Andando ad affiancarsi ai nomi già premiati negli anni dalla Fondazione Ratzinger il nome dell'estone Arvo Pärt (1935) è quello di maggior portata simbolica. Nato nel 1935 nel nord dell'Estonia, Pärt ha iniziato a comporre immergendosi nella dodecafonia, studiando Webern e Shoenberg e omaggiando Luigi Nono. L'esordio con Nekrolog (1960), poi il Collage su BACH e le prime Sinfonie esprimono già in Pärt una radicale riflessione attorno alle forme sperimentali, fino alla sorprendente manifestazione del Credo (1968), partitura in cui serialità, tradizione ortodossa e influenza bachiana entrano a far parte di un sorprendente linguaggio sonoro, richiamando su di lui le attenzioni pericolose del potere sovietico e della sua censura (che lo costringeranno poi a scappare a Vienna nel 1980).
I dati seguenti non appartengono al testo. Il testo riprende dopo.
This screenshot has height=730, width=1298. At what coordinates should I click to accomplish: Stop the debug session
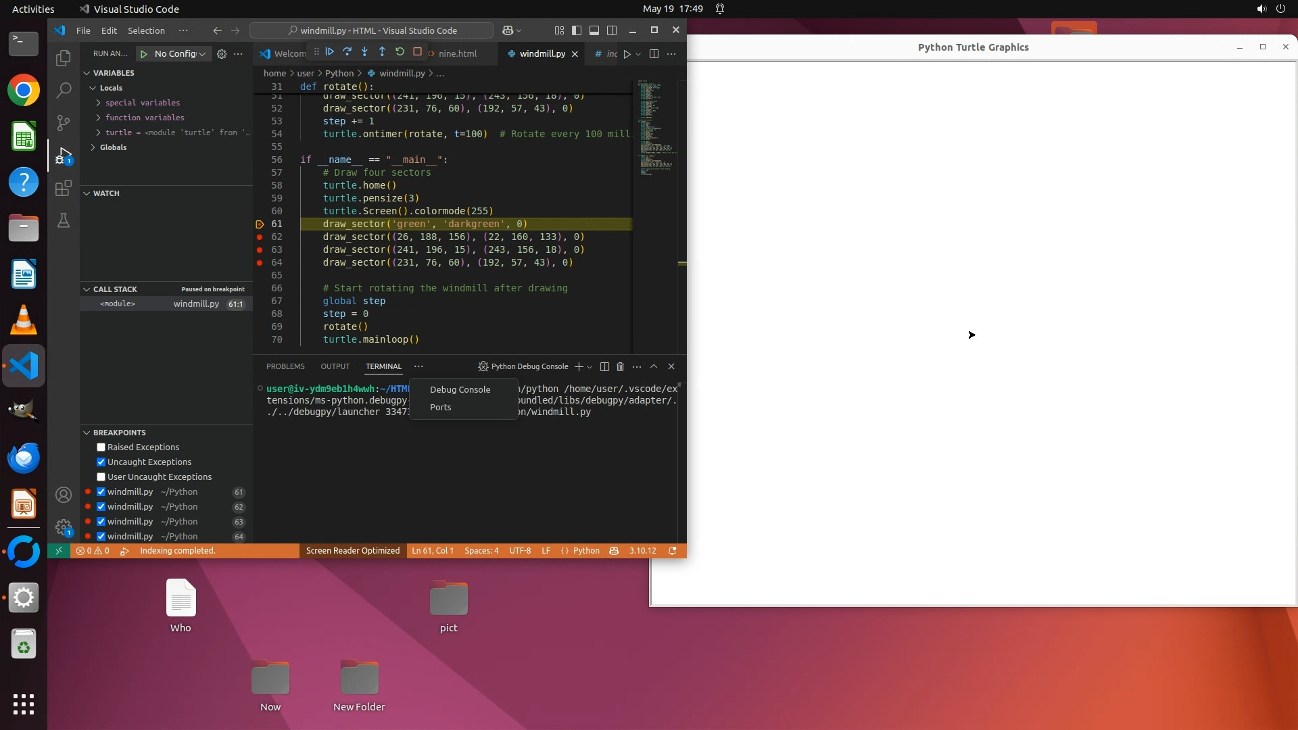[418, 52]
Dopo il '68 ecco il lungo silenzio di Arvo Pärt, un periodo di riflessività artistica e spirituale coincisa con la conversione all'ortodossia e con la riscoperta della figura di Cristo, «mio unico riferimento personale ed artistico». Da qui parte, sette anni dopo, la vita matura del Pärt compositore, imponente nella sua produzione sinfonica e corale, con il multiforme e commovente corpus di Fratres, il nuovo e ricchissimo minimalismo spirituale, le Sinfonie e l'insieme di opere religiose tra polifonia e monodia sviluppate su testi biblici (le Messe, lo Stabat Mater, il Magnificat, Miserere, Salve Regina, Passio Domini, Madre di Dio, il recente Lamento di Adamo). In lui si precisa poi la definizione sempre più cosciente del metodo tintinnabuli, neologismo artistico che si riferisce ad una capacità compositiva che coglie il continuum musicale nella risonanza delle campane e lo trasforma in riferimento stilistico espresso compiutamente in una delle sue opere massime, Tabula Rasa.

Tralasciando gli elementi storico-artistici della vicenda musicale di Arvo Pärt, c'è da osservare che con il Premio Ratzinger al compositore estone la Chiesa sembra dire: egregi compositori, guardate alla vicenda umana di Pärt, alla sua fioritura artistica dopo la conversione all'ortodossia. In pratica il compositore estone ricevendo il premio Ratzinger diviene un musicista a cui la teologia implicitamente attribuisce un ruolo; ciò significa che le sue partiture vengono considerate prodotti non solo d'arte musicale, ma anche di cultura teologale, capaci cioè di dire qualcosa sul Divino e sulla relazione dell'uomo con Dio.

Tutto questo contiene un duplice messaggio: invitare la musica classica contemporanea a riconfrontarsi con il messaggio cristiano ed allo stesso modo suggerire alla Chiesa di guardare alla musica classica contemporanea con rinnovata attenzione.